The book takes the wise choice of spending relatively little space on the benefits of personalization and focusing on the challenges, problems, and critiques that may arise with respect to personalized law. While the book covers impressive ground in all these respects, an area that could have benefited from further elaboration is constitutional law. In this Essay, I will reflect on two important issues that the book leaves fairly open or unaddressed, which I believe can enrich the important discussion of personalized law that Ben-Shahar and Porat ignite. The first issue is the question of personalizing constitutional rights, and the second is the concern that personalized law will diminish autonomy and choice and promulgate determinism.

> **EXTRACTED INFORMATION**:
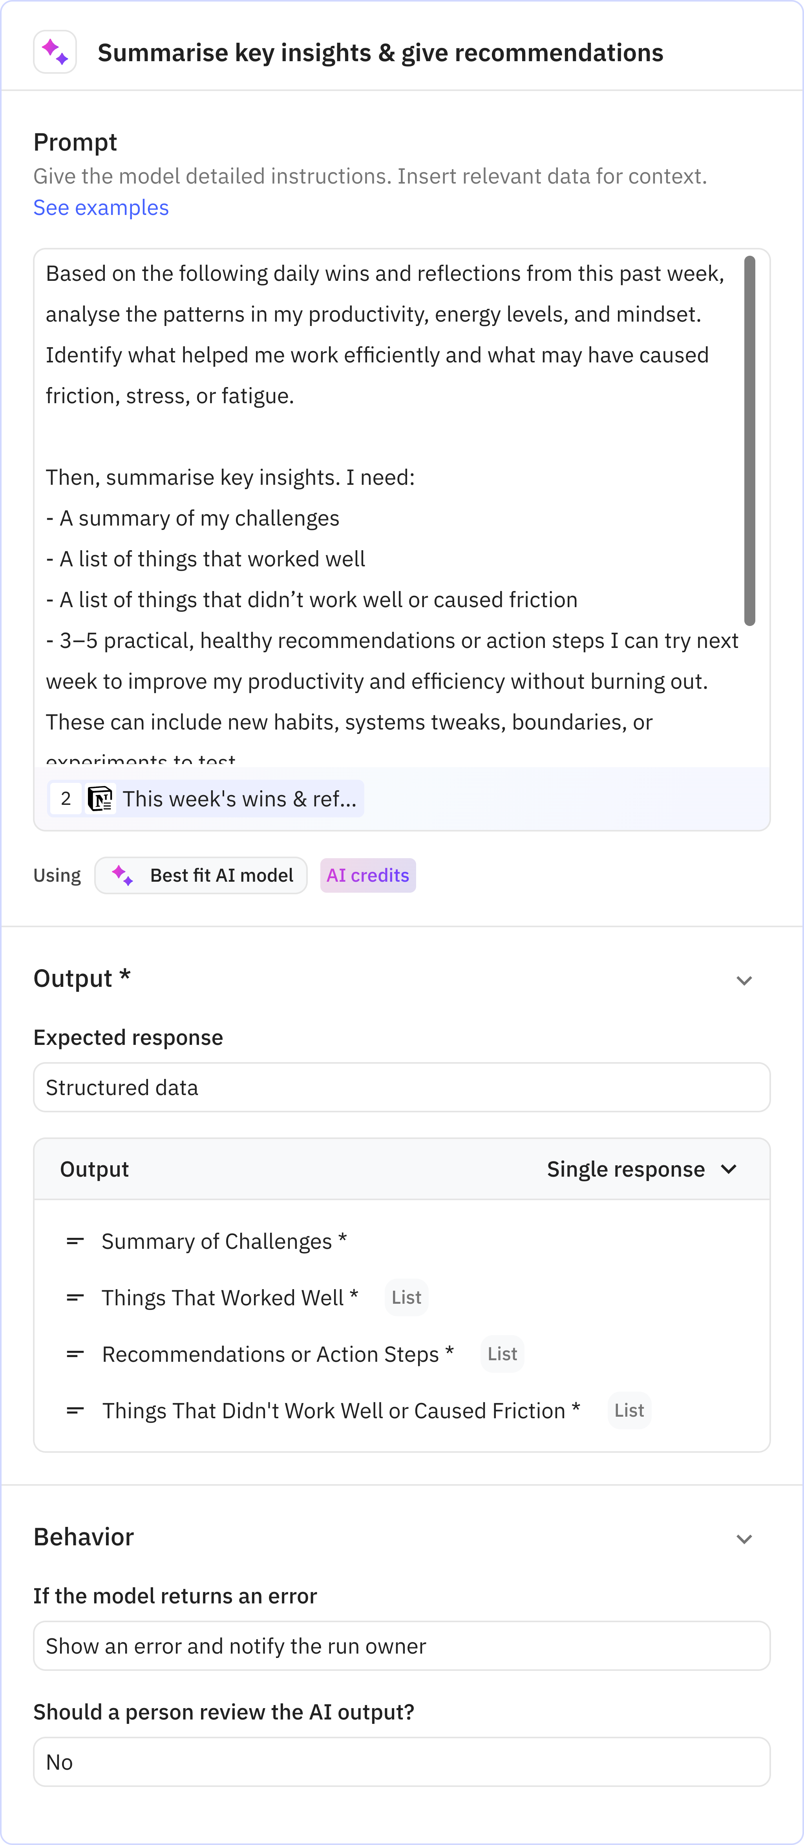804x1845 pixels.
Task: Select the Best fit AI model chip
Action: [x=201, y=875]
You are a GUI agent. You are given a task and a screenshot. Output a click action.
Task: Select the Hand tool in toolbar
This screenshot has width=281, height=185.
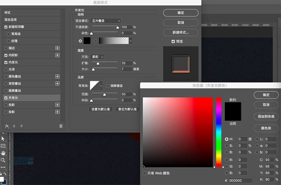(3, 153)
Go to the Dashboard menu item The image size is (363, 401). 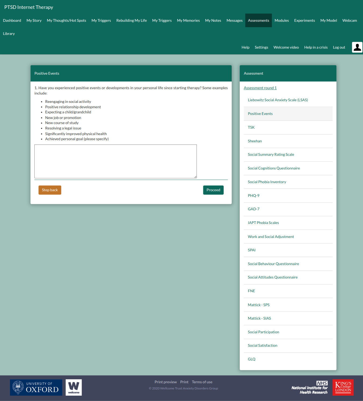[12, 20]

> **PROBLEM TO SOLVE**:
Extend the essay on personalized law, picking up after its last sentence. The listing comes from a separate source.

> **OUTPUT FOR THIS EXERCISE**:
I. The Problems with Personalizing Constitutional Rights
Ben-Shahar and Porat dedicate a relatively brief discussion to the question of whether constitutional rights should be personalized. The question is discussed as part of a section titled “Personalized Bundles of Rights and Duties”2Omri Ben-Shahar & Ariel Porat, Personalized Law: Different Rules for Different People 99 (2021). in which they suggest that “personalization of the law could also vary the size and especially the components of the prepacked bundles across individuals.”3Id. at 100. The general idea is that different people assign different values to different rights and may be more or less in need of certain protections. Personalized bundles of rights would cater to these differences like a salad bar: people would get a fixed “budget” or “portion” and will be able to choose in idiosyncratic ways their preferred combination of rights, including more of the components they value highly.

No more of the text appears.